**Text extract**.
*-*-*
# Ewes and Lambs not getting along?



## CassyKay (Feb 22, 2022)

Is it normal for ewes and lambs to not get along in the pasture for a while? 
Our lambs range in age from 9 days old to 1 day old. These ewes are first time mothers. We've noticed that the ewes do not like each others babies approaching them or their babies and will shove them around. We keep each ewe and her baby in the barn for a few days before letting them back on the pasture with everyone else.


----------



## secuono (Feb 22, 2022)

Yup.
That's how they stick to THEIR mom and not another's. Ewes that allow strays will lessen the milk available to their own lamb or possibly cause issues to the mom left behind.


----------



## Alaskan (Feb 22, 2022)

secuono said:


> Yup.
> That's how they stick to THEIR mom and not another's. Ewes that allow strays will lessen the milk available to their own lamb or possibly cause issues to the mom left behind.


X2. It is a good thing.


----------



## Mini Horses (Feb 22, 2022)

Eventually, everyone will get along.   When the lambs will only nurse mom!  🤣


----------



## CassyKay (Mar 2, 2022)

Thanks! That is exactly what we've seen. If we made sure to give each ewe and lamb a full 24 hours alone, they soon had things sorted out in the pasture as well. Everyone is getting along great now and it's a lot of fun to watch the lambs playing together.


----------
*-*-*
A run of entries
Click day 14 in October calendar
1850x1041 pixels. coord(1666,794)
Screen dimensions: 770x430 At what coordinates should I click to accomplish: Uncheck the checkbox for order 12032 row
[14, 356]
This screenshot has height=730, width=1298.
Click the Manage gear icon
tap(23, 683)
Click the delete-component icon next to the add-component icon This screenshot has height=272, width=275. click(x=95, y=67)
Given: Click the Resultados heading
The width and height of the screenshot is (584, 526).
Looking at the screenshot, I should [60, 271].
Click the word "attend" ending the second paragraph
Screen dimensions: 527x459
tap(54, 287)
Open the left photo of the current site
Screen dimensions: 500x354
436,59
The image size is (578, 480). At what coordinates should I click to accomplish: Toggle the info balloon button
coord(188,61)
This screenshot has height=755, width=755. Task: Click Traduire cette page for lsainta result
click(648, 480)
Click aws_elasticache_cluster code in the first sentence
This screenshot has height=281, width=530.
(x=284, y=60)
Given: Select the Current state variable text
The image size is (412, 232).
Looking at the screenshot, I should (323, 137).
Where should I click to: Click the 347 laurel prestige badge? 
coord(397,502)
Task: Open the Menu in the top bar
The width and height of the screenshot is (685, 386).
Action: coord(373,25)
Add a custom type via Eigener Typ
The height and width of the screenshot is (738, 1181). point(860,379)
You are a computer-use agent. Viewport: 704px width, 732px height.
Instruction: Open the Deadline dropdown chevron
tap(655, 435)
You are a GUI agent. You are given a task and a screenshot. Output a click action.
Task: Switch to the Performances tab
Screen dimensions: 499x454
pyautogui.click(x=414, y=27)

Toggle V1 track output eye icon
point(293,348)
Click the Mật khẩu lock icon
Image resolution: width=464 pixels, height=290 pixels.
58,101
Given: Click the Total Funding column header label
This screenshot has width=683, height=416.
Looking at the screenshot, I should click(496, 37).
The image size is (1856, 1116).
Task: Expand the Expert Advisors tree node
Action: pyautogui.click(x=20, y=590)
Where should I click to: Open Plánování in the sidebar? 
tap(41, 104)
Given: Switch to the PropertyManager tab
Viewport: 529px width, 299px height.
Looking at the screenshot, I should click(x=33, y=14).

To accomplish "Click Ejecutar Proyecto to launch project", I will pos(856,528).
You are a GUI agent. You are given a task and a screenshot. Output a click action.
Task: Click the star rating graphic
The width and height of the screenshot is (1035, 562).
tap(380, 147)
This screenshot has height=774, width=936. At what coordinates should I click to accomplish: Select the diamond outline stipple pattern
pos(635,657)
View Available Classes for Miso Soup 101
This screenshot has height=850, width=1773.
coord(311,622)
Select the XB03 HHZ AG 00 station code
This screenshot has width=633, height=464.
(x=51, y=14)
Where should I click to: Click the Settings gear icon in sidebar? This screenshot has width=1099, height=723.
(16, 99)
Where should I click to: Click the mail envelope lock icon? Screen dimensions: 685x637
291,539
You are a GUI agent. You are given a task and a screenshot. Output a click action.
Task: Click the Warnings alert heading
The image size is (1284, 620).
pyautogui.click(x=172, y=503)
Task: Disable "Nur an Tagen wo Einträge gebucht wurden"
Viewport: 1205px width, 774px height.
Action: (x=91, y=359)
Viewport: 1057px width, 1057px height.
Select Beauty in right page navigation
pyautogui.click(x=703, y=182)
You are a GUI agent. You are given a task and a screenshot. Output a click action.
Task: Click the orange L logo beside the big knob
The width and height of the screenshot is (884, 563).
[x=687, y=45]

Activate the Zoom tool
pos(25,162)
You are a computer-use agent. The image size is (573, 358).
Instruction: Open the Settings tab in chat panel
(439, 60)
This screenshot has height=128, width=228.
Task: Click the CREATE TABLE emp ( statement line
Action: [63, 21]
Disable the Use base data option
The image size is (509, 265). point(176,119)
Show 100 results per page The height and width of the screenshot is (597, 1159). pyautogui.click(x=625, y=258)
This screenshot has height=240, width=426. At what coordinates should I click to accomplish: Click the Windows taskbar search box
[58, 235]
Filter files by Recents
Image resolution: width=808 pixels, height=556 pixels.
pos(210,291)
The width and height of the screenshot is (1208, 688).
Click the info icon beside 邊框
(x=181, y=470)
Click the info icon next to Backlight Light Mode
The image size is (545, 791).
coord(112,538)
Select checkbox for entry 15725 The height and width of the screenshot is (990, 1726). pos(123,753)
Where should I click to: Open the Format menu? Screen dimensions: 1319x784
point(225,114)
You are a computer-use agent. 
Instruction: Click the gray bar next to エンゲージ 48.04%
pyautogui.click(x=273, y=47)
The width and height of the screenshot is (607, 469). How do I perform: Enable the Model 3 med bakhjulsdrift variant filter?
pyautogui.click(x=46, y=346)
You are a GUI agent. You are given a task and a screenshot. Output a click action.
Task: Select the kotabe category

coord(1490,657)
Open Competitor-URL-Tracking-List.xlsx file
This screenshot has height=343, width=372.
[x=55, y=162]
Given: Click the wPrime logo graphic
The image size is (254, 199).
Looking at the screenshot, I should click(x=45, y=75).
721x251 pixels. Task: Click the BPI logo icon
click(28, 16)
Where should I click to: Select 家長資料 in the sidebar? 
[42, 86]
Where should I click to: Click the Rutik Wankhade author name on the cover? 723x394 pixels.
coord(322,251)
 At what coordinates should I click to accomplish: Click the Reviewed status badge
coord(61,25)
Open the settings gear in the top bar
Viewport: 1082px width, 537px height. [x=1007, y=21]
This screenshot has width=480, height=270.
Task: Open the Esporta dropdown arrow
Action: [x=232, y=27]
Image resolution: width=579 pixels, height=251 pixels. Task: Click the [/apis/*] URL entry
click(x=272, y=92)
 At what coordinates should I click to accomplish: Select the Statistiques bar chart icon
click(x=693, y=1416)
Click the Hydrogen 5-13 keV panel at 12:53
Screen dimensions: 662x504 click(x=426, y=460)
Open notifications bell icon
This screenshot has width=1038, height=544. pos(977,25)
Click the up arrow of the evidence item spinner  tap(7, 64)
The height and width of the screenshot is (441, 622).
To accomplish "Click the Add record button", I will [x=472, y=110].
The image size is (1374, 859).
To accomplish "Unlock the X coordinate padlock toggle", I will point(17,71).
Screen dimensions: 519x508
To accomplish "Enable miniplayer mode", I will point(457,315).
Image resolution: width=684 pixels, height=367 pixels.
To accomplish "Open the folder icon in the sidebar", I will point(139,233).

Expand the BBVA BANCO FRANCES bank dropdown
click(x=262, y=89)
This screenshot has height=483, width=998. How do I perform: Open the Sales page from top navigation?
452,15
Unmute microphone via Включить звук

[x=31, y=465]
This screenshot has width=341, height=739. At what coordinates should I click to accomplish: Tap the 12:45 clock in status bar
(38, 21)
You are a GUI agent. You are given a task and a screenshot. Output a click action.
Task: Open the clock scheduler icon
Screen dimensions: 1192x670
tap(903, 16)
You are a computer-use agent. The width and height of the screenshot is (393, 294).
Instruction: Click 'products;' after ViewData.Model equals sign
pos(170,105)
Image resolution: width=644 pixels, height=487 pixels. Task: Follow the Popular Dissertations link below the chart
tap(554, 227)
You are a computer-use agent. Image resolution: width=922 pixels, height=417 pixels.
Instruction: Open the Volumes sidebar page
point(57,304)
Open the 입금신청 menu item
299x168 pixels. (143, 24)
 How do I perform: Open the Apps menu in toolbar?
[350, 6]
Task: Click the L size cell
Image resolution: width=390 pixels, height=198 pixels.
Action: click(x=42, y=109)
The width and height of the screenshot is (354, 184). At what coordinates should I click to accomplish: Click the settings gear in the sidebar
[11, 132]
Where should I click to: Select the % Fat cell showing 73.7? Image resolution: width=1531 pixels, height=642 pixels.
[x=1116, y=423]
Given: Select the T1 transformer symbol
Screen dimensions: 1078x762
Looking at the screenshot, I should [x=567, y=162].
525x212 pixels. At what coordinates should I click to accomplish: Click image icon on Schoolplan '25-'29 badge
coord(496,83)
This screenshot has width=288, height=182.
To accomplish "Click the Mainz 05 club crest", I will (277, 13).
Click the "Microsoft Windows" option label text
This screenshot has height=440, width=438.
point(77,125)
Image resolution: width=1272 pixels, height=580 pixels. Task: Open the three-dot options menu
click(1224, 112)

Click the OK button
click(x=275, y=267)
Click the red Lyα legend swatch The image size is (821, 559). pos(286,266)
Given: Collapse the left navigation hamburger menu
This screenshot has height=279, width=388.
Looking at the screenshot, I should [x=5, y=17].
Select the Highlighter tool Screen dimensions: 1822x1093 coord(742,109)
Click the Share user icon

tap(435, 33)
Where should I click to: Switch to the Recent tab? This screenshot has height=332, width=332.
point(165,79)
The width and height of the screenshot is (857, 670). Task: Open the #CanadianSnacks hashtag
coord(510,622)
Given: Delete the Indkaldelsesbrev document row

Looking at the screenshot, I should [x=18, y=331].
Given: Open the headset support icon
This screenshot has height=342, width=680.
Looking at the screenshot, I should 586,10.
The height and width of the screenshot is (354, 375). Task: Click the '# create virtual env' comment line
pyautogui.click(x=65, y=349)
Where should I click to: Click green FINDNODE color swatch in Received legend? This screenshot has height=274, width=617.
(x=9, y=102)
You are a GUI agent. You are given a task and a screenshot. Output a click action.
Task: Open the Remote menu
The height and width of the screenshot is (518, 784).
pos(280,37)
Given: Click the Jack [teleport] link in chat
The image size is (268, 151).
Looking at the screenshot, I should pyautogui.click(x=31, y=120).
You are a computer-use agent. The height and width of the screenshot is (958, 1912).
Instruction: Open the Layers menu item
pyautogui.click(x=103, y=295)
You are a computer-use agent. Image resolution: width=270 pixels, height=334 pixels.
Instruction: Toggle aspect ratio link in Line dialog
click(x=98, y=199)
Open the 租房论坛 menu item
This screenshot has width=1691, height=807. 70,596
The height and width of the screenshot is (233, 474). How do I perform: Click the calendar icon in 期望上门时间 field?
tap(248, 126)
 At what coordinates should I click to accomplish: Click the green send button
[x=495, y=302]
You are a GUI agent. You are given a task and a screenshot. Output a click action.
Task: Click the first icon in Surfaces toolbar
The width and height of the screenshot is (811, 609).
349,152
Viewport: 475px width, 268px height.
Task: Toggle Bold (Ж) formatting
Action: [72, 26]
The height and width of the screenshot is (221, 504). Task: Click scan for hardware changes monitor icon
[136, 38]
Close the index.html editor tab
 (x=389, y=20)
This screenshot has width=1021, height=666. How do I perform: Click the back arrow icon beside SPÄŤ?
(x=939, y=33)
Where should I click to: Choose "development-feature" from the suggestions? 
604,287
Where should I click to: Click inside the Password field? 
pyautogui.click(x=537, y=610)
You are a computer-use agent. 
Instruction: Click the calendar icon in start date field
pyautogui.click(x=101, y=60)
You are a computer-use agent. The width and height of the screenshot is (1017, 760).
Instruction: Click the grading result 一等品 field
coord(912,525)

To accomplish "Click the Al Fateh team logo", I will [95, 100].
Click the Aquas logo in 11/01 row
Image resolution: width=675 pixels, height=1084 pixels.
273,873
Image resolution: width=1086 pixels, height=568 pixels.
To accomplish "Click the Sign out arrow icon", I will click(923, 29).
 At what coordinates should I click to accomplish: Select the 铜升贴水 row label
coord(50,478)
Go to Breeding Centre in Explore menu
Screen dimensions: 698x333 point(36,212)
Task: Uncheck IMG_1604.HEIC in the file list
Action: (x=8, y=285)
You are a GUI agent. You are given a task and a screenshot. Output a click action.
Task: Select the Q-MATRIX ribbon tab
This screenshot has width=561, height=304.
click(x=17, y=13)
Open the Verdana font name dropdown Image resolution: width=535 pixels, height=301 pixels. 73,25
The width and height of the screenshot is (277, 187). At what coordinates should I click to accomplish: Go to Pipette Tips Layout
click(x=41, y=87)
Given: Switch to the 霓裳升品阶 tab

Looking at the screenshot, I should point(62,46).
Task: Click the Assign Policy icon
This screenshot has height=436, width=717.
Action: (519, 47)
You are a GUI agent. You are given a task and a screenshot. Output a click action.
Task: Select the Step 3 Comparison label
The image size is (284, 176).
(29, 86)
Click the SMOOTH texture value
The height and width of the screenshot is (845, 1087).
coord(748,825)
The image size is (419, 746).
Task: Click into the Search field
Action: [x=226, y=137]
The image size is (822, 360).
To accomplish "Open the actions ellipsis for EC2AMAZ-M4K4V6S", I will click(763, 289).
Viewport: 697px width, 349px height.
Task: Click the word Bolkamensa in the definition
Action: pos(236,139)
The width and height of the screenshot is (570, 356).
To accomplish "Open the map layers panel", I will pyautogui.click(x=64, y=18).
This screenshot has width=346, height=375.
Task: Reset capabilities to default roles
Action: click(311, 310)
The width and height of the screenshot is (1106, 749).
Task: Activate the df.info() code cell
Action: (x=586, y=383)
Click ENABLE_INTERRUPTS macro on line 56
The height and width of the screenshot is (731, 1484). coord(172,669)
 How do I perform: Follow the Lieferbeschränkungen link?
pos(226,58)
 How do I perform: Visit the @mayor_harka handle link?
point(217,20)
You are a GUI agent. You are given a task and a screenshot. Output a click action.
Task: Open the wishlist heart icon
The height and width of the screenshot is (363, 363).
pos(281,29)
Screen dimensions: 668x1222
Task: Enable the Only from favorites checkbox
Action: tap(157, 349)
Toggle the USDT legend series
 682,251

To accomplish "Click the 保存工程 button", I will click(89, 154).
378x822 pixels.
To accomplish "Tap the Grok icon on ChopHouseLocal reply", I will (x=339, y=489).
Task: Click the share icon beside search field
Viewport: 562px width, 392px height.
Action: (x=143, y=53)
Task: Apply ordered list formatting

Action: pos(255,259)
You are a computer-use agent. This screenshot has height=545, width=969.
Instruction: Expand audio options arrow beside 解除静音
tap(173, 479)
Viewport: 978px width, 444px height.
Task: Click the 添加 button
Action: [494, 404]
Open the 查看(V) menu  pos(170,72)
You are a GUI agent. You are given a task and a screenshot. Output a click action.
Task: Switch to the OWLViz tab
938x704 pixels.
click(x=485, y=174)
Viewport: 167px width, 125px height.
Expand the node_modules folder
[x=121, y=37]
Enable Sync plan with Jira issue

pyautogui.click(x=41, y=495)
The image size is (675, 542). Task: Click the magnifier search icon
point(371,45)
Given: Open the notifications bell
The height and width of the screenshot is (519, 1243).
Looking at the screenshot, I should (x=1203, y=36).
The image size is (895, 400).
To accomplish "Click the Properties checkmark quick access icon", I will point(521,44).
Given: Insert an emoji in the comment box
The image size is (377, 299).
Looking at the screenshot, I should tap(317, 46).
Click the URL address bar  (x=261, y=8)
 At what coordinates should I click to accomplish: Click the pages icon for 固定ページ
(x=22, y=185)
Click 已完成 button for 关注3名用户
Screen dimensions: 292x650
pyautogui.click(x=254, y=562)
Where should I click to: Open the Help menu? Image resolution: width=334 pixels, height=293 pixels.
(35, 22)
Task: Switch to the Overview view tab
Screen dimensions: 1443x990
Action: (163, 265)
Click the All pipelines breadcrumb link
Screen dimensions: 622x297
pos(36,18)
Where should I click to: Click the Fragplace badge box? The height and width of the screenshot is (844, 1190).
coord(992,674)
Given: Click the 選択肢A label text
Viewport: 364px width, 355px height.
*-*-*
**Task set**.
A - In the ewes and lambs thread, how long did the original poster give each ewe and lamb alone before things sorted out in the pasture?
B - Copy the ewes and lambs thread between "Is it normal" and "secuono (Feb 22, 2022)", inclusive.
C - List the usernames of everyone who posted in the ewes and lambs thread, each name once.

**Task results**.
A - A full 24 hours.

B -
Is it normal for ewes and lambs to not get along in the pasture for a while? 
Our lambs range in age from 9 days old to 1 day old. These ewes are first time mothers. We've noticed that the ewes do not like each others babies approaching them or their babies and will shove them around. We keep each ewe and her baby in the barn for a few days before letting them back on the pasture with everyone else.


----------



## secuono (Feb 22, 2022)

C - CassyKay, secuono, Alaskan, Mini Horses